If you ask around on what people consider to be worth being proud of, you'll get diverse opinions. I won't be surprised if people say gaining admission into a prestigious university, closing a major deal, being able to afford everything they desire, having a first class degree, being a successful entrepreneur… It could be anything. One person's opinion might seem insignificant to another person but it doesn't make it invalid.
When it comes to things we're proud of, it's totally personal. No one can truly understand how we worked hard for that one thing that we are so proud of, what it takes, what we went through. Personally, I have a number of things about myself that I'm so proud of but here's the one thing that I have always done, an attribute that I have that is so rare - a supportive spirit.
I supported a friend in a really tough time. A moment when he was hiding, scared, in a big mess and had no idea what to do. He wasn't the best friend and I was so hurt during that period but today when I look back at everything, I smile at myself.
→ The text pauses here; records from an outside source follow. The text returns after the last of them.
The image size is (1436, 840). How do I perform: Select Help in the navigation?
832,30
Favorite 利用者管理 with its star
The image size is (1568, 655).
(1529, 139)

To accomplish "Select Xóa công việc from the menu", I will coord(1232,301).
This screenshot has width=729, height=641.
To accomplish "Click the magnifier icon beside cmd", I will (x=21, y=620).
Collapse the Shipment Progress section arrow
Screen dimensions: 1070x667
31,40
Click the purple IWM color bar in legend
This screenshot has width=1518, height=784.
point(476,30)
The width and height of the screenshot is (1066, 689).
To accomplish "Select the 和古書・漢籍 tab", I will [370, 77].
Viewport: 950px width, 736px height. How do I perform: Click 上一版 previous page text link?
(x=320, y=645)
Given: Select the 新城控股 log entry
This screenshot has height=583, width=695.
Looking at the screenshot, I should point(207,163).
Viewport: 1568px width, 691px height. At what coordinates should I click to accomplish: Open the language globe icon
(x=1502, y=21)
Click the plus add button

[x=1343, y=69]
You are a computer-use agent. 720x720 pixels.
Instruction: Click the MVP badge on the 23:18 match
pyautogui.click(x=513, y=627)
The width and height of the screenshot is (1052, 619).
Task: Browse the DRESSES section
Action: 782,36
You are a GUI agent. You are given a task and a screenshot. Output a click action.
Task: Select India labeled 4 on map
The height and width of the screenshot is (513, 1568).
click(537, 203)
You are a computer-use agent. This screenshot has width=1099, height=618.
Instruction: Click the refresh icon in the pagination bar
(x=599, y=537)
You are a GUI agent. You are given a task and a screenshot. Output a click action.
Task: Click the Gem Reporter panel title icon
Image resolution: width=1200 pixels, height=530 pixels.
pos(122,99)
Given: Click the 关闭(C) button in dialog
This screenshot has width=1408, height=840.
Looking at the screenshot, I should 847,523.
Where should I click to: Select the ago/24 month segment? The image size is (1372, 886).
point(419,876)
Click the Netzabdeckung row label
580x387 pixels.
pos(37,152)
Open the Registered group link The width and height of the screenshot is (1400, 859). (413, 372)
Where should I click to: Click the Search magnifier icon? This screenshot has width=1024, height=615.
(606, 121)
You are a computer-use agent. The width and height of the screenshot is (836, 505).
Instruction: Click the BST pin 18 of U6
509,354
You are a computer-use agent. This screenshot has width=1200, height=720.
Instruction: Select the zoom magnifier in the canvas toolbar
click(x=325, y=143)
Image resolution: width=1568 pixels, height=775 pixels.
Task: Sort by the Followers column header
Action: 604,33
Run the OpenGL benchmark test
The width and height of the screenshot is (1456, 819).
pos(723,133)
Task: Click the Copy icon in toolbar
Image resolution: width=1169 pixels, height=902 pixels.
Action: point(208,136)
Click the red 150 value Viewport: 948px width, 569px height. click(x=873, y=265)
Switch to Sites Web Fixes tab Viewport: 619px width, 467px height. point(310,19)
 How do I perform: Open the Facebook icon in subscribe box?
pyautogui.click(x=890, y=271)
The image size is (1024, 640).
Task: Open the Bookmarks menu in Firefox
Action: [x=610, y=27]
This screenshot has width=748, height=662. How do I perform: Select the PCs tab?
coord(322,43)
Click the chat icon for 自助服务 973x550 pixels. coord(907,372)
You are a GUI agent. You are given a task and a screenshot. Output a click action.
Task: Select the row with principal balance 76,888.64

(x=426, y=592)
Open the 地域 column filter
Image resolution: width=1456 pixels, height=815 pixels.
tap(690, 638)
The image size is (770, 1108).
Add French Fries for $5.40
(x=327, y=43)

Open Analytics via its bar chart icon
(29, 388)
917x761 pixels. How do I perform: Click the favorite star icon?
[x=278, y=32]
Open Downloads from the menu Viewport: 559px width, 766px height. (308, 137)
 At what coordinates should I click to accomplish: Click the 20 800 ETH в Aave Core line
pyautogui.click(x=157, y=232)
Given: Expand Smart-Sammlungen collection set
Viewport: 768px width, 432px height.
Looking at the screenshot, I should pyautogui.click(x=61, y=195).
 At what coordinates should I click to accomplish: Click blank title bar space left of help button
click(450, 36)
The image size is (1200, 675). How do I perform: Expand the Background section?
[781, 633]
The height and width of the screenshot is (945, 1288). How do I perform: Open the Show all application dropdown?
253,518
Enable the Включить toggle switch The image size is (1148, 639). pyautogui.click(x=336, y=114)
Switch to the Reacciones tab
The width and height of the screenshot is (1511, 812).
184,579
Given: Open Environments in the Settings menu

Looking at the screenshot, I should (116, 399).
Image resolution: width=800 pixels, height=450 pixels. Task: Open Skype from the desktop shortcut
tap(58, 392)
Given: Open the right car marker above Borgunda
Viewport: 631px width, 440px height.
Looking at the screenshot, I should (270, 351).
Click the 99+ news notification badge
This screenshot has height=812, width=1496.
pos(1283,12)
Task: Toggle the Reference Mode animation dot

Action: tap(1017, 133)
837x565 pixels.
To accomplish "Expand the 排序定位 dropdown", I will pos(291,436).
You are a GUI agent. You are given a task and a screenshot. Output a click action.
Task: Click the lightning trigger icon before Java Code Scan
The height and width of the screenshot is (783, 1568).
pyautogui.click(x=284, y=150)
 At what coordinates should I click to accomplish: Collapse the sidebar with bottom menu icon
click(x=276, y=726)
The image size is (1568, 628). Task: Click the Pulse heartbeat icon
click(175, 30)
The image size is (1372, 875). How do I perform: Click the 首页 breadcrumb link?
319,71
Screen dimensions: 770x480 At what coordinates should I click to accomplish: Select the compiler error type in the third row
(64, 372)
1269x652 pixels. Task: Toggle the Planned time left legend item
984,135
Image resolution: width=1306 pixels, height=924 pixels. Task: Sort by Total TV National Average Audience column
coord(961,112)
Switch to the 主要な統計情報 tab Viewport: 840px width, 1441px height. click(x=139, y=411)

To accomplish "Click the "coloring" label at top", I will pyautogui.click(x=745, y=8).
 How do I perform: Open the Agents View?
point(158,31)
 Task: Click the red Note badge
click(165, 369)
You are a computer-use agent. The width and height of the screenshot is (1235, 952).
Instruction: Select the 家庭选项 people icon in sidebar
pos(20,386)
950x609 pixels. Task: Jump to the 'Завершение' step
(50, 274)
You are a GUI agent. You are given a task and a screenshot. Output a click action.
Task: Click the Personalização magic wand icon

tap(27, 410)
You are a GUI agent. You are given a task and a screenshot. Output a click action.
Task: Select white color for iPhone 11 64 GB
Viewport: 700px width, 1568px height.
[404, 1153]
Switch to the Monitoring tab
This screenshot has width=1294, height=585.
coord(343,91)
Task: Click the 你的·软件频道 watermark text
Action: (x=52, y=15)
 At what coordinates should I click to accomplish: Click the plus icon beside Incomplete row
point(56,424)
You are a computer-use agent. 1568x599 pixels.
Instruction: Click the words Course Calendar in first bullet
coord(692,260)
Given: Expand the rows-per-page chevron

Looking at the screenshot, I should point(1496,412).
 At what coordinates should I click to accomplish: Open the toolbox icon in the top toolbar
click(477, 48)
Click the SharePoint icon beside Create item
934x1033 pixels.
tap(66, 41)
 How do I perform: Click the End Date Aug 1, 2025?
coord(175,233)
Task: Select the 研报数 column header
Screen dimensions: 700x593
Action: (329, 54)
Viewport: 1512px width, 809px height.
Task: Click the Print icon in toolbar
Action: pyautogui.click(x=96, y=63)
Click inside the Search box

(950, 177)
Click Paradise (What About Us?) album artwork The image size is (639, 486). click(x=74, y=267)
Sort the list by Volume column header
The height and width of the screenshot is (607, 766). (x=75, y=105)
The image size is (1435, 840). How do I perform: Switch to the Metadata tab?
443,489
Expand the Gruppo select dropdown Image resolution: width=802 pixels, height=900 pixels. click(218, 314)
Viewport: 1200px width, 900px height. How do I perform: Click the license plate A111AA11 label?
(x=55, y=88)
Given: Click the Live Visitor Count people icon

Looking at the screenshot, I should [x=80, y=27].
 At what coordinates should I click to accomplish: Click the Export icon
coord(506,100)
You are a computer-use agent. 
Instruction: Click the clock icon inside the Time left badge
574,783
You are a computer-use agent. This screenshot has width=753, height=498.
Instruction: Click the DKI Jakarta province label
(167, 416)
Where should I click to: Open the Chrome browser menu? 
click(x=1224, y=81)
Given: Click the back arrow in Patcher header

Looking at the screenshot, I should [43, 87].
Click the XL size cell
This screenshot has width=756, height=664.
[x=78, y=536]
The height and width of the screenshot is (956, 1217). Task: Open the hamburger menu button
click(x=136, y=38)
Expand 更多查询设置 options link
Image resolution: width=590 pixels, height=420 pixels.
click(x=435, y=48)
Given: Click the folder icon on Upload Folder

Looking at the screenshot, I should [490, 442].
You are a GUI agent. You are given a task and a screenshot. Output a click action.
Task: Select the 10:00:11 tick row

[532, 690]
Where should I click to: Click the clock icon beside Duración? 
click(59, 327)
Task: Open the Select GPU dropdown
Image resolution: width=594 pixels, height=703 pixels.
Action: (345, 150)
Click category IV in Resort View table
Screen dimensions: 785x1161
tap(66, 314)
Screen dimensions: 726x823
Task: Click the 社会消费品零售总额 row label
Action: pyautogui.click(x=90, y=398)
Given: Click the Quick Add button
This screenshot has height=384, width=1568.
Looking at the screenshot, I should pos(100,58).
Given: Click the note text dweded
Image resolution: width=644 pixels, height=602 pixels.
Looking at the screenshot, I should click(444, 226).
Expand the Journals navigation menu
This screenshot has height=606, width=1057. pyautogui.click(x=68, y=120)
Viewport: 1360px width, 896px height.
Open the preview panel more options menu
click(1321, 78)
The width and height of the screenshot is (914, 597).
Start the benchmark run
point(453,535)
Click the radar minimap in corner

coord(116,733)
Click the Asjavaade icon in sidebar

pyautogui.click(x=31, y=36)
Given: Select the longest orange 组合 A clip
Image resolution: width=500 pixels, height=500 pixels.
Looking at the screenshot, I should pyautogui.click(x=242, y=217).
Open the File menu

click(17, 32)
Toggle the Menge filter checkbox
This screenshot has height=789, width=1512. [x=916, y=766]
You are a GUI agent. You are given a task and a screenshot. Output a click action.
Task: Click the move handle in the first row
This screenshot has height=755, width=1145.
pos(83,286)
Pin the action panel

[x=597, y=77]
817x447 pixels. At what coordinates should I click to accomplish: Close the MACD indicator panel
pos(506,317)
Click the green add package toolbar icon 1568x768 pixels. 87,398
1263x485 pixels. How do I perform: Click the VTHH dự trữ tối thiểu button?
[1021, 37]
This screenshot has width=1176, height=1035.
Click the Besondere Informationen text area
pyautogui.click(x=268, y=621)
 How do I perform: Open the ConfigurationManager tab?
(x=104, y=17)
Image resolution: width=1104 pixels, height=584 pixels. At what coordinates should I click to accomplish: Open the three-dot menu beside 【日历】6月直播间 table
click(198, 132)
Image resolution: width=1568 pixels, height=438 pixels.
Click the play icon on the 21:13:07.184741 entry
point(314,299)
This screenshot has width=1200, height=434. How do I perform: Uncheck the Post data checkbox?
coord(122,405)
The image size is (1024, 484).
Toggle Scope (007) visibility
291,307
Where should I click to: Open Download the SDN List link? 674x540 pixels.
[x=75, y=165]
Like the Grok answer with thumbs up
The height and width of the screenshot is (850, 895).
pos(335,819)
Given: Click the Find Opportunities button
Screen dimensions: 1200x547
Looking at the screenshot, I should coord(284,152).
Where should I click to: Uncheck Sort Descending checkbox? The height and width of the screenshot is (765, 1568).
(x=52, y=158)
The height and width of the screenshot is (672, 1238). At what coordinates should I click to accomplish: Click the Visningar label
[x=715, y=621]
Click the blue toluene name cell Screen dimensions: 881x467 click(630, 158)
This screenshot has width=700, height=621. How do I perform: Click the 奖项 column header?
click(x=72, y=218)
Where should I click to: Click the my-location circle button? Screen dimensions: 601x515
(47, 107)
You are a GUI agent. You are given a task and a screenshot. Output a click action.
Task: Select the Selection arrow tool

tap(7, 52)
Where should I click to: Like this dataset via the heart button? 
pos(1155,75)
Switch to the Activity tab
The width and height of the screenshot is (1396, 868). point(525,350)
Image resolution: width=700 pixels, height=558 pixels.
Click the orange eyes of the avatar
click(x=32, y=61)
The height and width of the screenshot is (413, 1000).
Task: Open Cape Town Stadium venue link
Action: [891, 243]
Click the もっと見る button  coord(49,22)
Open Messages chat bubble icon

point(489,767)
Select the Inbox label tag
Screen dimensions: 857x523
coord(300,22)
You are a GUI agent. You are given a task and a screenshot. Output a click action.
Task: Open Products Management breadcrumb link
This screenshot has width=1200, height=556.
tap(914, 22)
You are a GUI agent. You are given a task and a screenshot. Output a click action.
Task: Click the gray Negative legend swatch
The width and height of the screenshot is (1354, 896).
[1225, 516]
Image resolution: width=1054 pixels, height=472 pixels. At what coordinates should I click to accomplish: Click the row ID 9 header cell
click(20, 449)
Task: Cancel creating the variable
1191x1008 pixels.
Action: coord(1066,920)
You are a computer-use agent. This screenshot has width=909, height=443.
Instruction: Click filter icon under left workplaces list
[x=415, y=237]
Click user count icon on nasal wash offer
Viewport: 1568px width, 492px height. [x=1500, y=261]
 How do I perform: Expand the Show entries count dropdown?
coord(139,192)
The thing about life is that life can flip on anyone at any time. You may have a bank account full of money that's enough to take care of you for an entire year, investments that are doing so well but the next hour you could lose it all. If you meet anyone in this situation, the important thing in that moment is not how they didn't check on you. If someone loses an endearing person, what's important in that moment is not the money they owe you. It's how to keep that person alive that is more important. If the person dies, how would you get your money?
This is in no way what happened but I'm trying to paint a picture here. When people are in crises and they already feel like it's the end of life's journey for them, it's important to keep aside everyother thing that's not more important than their situation and offer them the solace they need. If you can't do that, it's fine but do well not to add salt to injury. If you tend to worsen the situation, you'd be surprised at how quickly you'll help a person die.
For a few years I wanted to further my education and I did try everything possible to gain admission. I focused, I studied, I prayed. As a great planner that I am, I started buying things I needed in school with the hope that admission would come but it didn't and I started using up the things I bought. It was 4 years of constant ridicule, comparison, depression and sadness but if you ask my friends, it was 4 years of being a solution to their problems, being a great and supportive friend, celebrating their successes with them.
I didn't shut them out because they had what I didn't, I didn't envy them. I was there when everyone needed me, I didn't lose myself, it was overwhelming but it didn't consume me totally. I always feel like that's why I never get in a situation and not experience a miracle. It takes great courage to be happy for people who have something you don't, to keep going on when everytime you're doing that people are giving you reasons why you shouldn't. It's like a woman who's been married for years without a child attending everyone's baby christening and showing up with a lovely present every time while everyone uses her as an example when talking about infidelity but she stands tall regardless.
My spirit is second to none, I am super proud of myself for being there for others on days I felt extremely low. My reward certainly did come.